BME workers face long-term COVID impacts

TUC finds higher percentage of unemployed BME workers; unemployment gap at widest since 2008 

LONDON, ENGLAND — Black and minority ethnic (BME) workers in the United Kingdom are facing long-term impacts as a result of COVID-19, with several non-governmental organizations (NGO) calling on the government to do more to address this matter.

Research has shown that during the pandemic, BME workers were more likely than their white counterparts to lose their jobs.

This has resulted in more BME residents facing poverty, widening a racial wealth gap and driving a wedge into efforts to achieve racial equity.

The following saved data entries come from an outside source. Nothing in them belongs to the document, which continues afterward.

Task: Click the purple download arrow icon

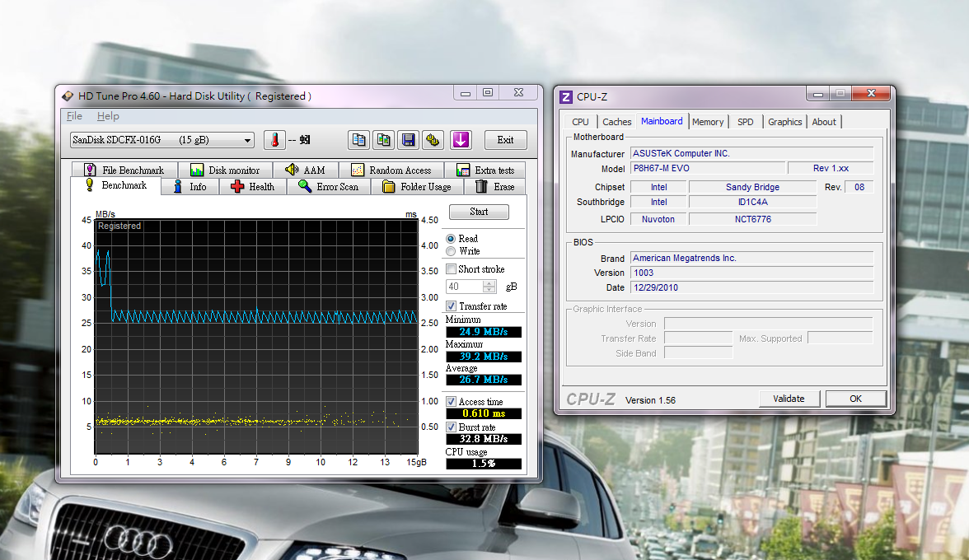Action: [x=461, y=140]
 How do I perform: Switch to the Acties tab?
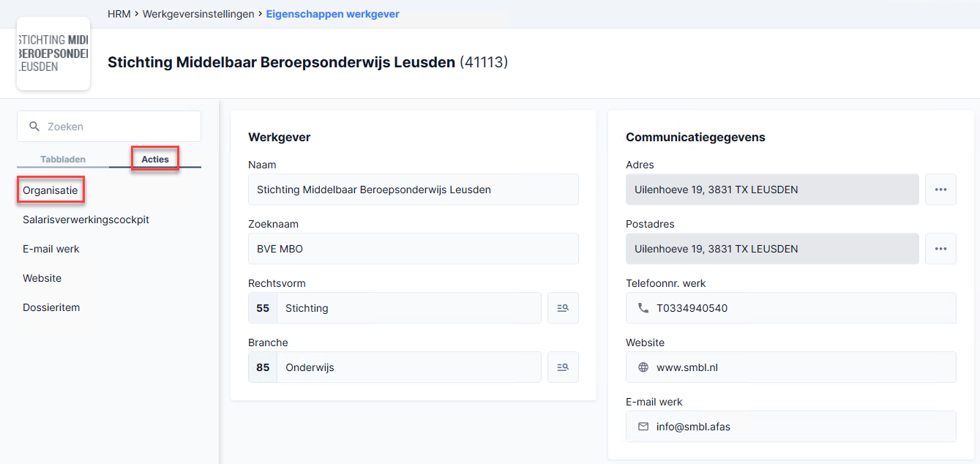click(x=155, y=159)
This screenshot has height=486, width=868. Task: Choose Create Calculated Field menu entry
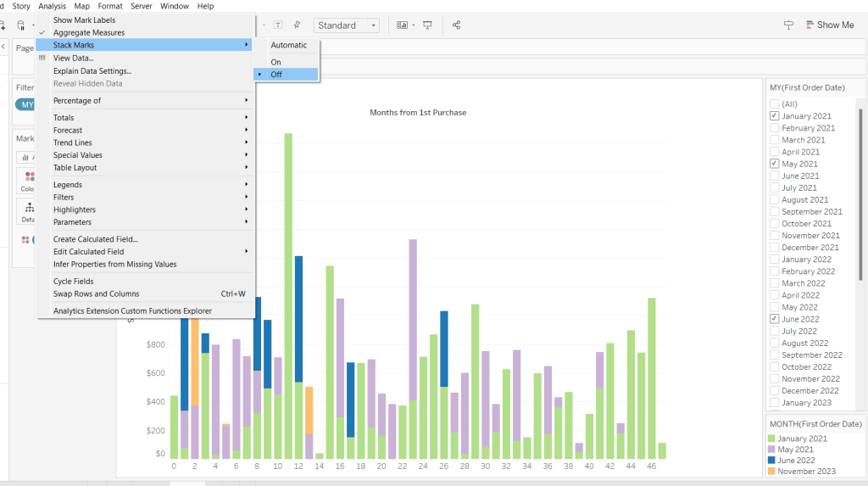pyautogui.click(x=95, y=239)

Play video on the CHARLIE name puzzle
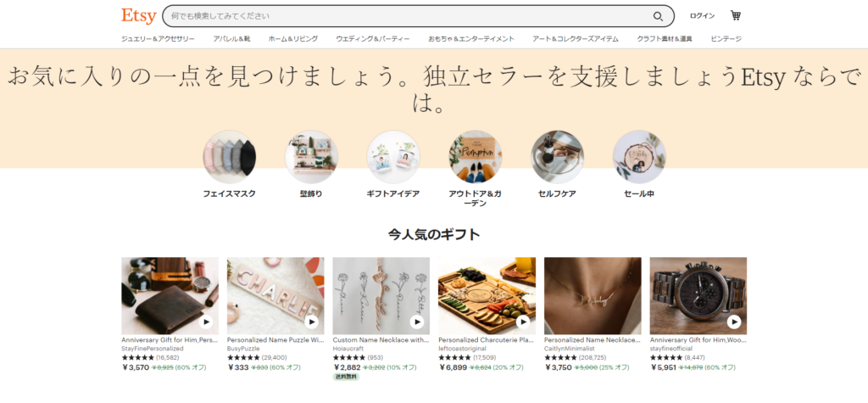click(x=312, y=322)
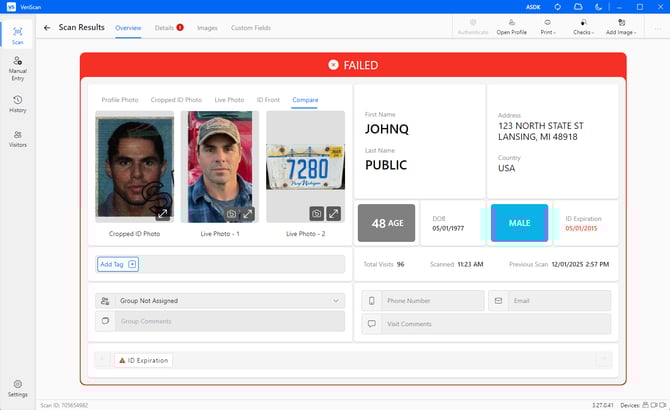Screen dimensions: 670x410
Task: Go to Visitors in the sidebar
Action: 17,138
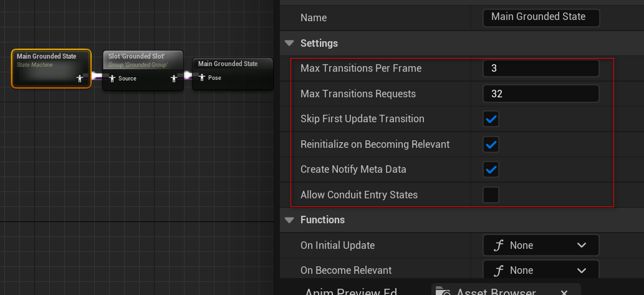Click Max Transitions Per Frame value field
The width and height of the screenshot is (644, 295).
pyautogui.click(x=541, y=69)
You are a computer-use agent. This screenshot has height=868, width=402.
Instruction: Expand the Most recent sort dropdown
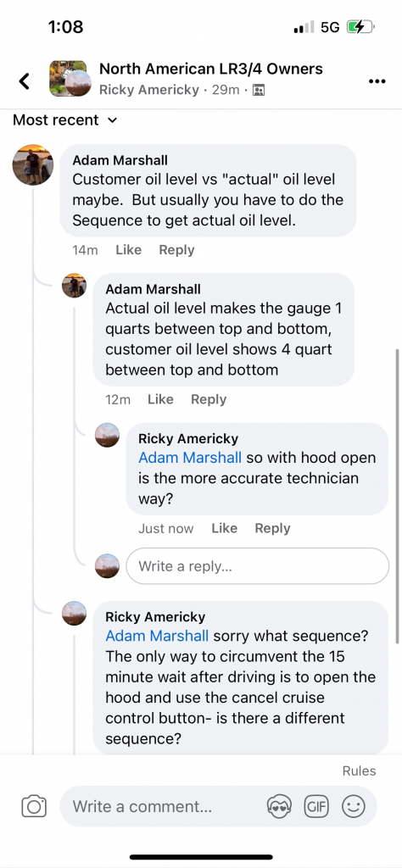coord(64,120)
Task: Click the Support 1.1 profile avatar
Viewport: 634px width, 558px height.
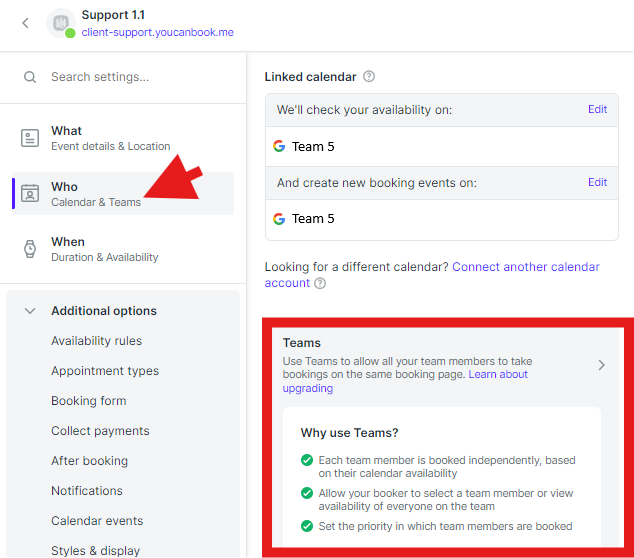Action: tap(60, 23)
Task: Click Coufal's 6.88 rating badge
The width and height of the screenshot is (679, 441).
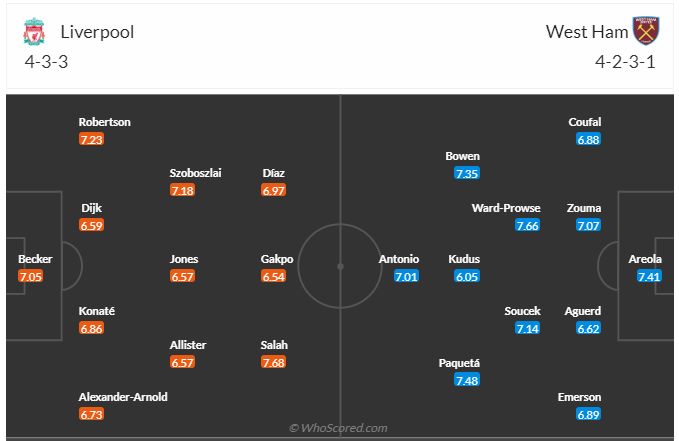Action: coord(588,139)
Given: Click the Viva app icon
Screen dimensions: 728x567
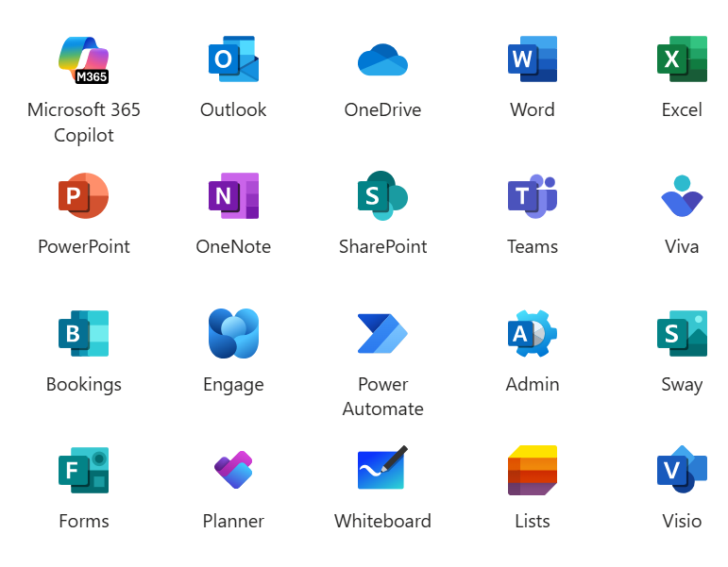Looking at the screenshot, I should point(682,196).
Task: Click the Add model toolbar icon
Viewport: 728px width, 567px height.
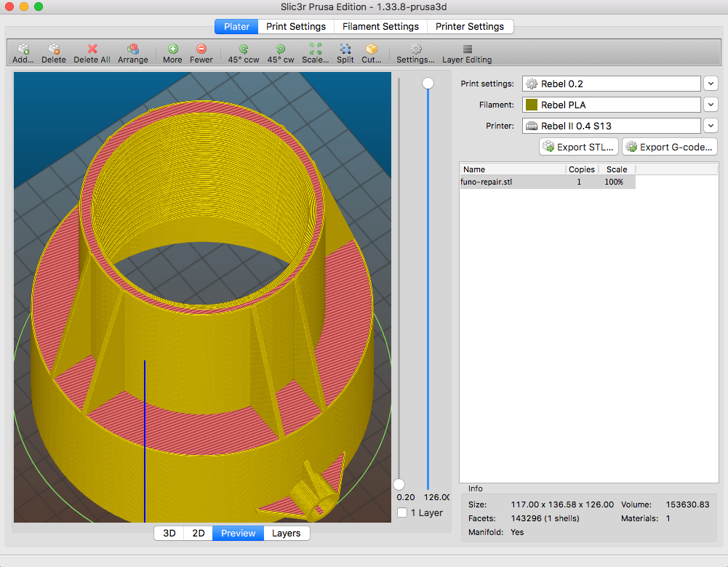Action: click(23, 49)
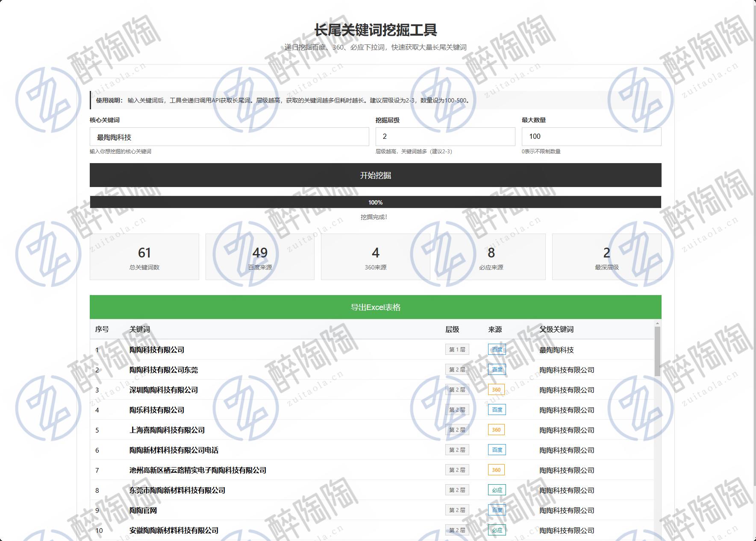Click the 必应 source badge in row 8

click(x=497, y=490)
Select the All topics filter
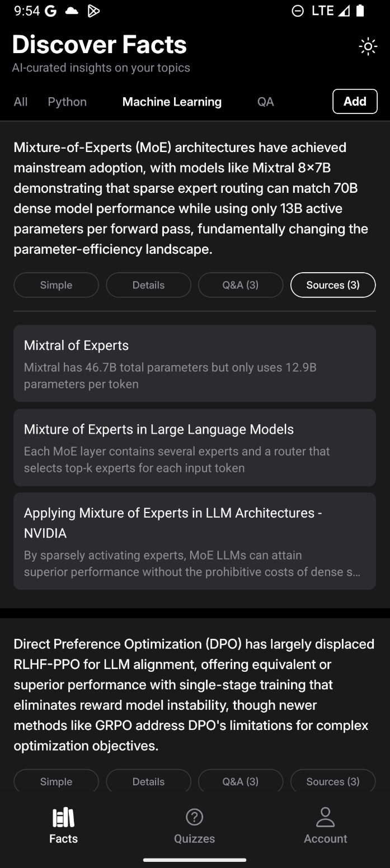 [20, 102]
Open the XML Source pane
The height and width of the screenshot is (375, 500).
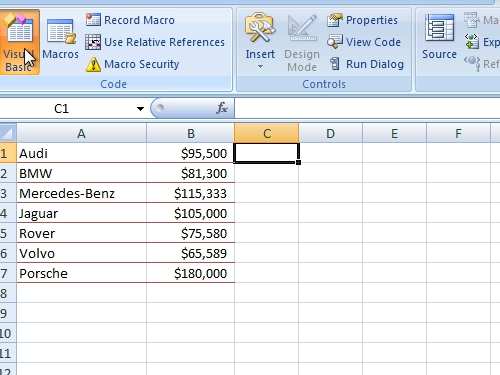[439, 37]

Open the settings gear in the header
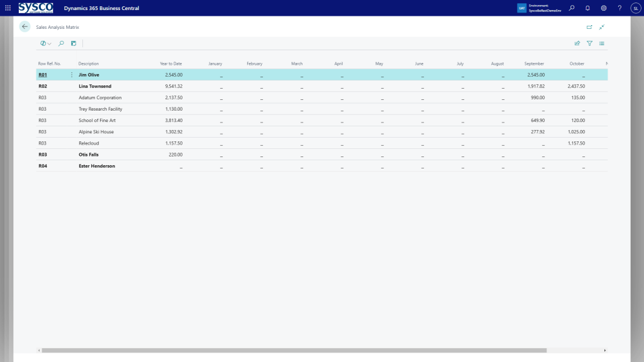click(x=604, y=8)
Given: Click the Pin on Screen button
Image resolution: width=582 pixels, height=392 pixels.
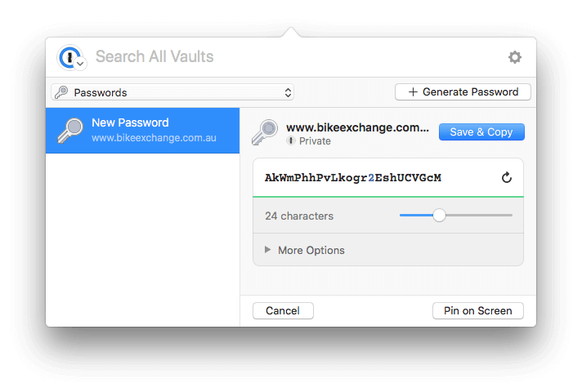Looking at the screenshot, I should (477, 311).
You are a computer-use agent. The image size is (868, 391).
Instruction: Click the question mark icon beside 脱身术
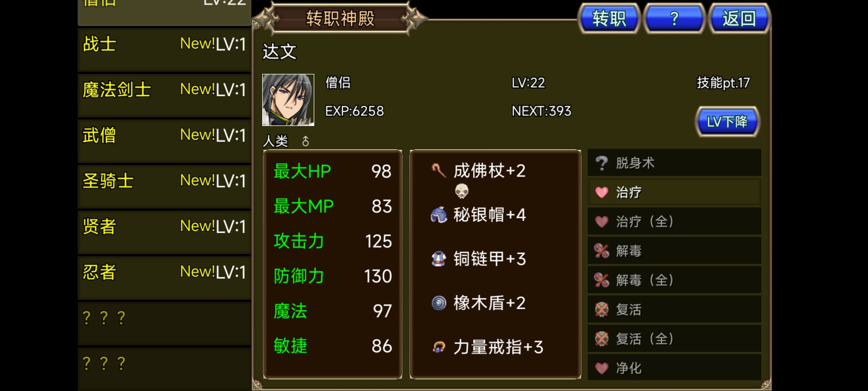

Compounded with this issue is the fact that BME families were also more impacted by education losses, which will in turn affect the next generation in their attempts to attain gainful employment in high-earning careers.

 

Disproportionately affected

Ahead of a COVID-19 inquiry being conducted by the UK government, where the UK’s preparedness and response to the pandemic will be examined, a coalition of NGOs has written a letter to the inquiry’s chair concerning the specific plight of BME workers.

BME workers face long-term covid impacts

A letter penned by a coalition of Black and minority ethnic (BME) groups is calling on the government to address the unique impact COVID-19 has had on the BME workforce.

The letter was signed by Jabeer Butt OBE, CEO of Race Equality Foundation, and co-signed by several other organisations representing diverse minority groups.

It read, “It is important to note that Black, Asian and minority ethnic workers in other sectors were disproportionately affected by the pandemic.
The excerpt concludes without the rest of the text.